The vets begin to cut the bandage applied when Yellow Mountain was on the course, he fidgets, then they decide to unwrap it, slowly. He stands still. Like he’s waiting. Everybody’s waiting. We offer him a drink of water from a bucket, he drags his lower lip through it but declines. His eyes are soft and innocent, but piercing, like he’s looking deep into our souls. The bandages unspool and begin a heap of discard. It rises as gauze, bandages, cotton rolls, rubber gloves, plastic tubes and tops, the detritus from a bloodbath.

Caruso begins to maneuver the ultrasound over the tendon, blood spurts like he’s squeezing a full straw. He explains what he’s seeing to other vets, I don’t understand if it’s good or bad, the ultrasound images on the screen look like yet another swirl of black and white lines and clouds to me. Martini Brother, Yellow Mountain’s stablemate, reaches over his stall door and tries to grab the chord of the ultrasound, then nips at Dankanich who tries to persuade him to leave it, us, alone, eventually, his door is closed. Caruso finishes, explains that the deep flexor is OK, untouched. I exhale slightly, ever so slightly.

Blood drips, but doesn’t gush, from the wound, pooling on the barn floor. The horses for the second, tacked up and ready, circle under the trees, a soft toss from us. They look like rock stars, I don’t recognize any of them. I try to remember what it was like to be hopeful, expectant, excited for what was about to happen. Richard Valentine walks past and pats me on the shoulder. Dr. Jeff Witer catches my eye with an unsaid gesture of here-if-you-need-me. Kate Dalton hovers but knows there’s nothing she can do. Other trainers and grooms, owners and hotwalkers, walk past and offer a few kind words or a nod of togetherness, simple gestures. Comrades in arms, all of us. 

Caruso explains how he’s going to check the sheath, a needle…liquid…if it comes out the bottom…I’m not really listening, to me, it’s either yes or no, the process useless as far as my decisions – my emotions – go. It doesn’t take long as Caruso explains that he has cut into the sheath, the panther is in the tree. I hear the word infection, I shudder at the word, septic.

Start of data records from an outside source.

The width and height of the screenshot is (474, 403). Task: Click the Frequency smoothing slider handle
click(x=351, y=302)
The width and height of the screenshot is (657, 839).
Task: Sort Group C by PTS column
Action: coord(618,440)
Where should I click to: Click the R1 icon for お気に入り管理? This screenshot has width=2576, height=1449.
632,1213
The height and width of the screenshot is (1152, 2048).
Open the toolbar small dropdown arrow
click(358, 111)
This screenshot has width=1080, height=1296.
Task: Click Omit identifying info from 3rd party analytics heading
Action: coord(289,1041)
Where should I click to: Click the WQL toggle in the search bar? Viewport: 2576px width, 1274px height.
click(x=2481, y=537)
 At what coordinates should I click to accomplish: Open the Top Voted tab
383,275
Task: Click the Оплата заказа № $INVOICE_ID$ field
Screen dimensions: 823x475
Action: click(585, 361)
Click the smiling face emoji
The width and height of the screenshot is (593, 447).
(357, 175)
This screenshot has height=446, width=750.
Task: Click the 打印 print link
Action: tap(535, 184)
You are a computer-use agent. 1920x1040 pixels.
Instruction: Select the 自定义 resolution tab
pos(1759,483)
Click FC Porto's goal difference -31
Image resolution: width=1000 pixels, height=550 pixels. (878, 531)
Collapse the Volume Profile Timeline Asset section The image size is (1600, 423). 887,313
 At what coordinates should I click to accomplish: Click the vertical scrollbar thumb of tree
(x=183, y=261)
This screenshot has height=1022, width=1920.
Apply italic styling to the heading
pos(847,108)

The vets rewrap his leg – thick padding that could temper a falcon’s grip. Caruso and I talk about the van ride to the clinic, about the danger of infection, about the drop down in the ankle, about timeframe of recovery, about quality of life. Bailey Poorman offers to ride with Yellow Mountain as Brian Hogan jumps into action, orchestrating his van to pull up as close to the barn door as possible, another triage unit in motion. Yellow Mountain, the perfect patient, follows Dankanich out of the barn and onto the trailer, backing into a stall and a half so he’s got support behind and to his sides. Dankanich hops out as Poorman hops in, we shut the door, latch the latches and the truck rumbles into first gear.

Like that, it’s over. He’s out of my hands. Everything stops. Everybody leaves. I walk away, past assistant trainer Beth Supik sitting on a wall, past the vans, past the storage sheds and barns, past a man walking a dog. I walk, an agitated, frenzied walk out of the barn and into my head. I wipe away the tears from under my sunglasses. No one sees me.

I think about what I wrote earlier in the morning, about the Iroquois, the prospects, the possibilities, the energy, the buzz, the thrill of the second Saturday in May. The last line ringing in my ears – Come on Yellow Mountain. One time, just one time. It was meant as a request, an imploring for him to win, one time, just one time. It was heartfelt at the time. Now, it’s simply heartache.

I kick the ground.

“Come on Yellow Mountain. One time, just one time.”

Editor’s Note: As of Thursday, May 18, Yellow Mountain was stable and responding to treatment at the Tennessee Equine Hospital.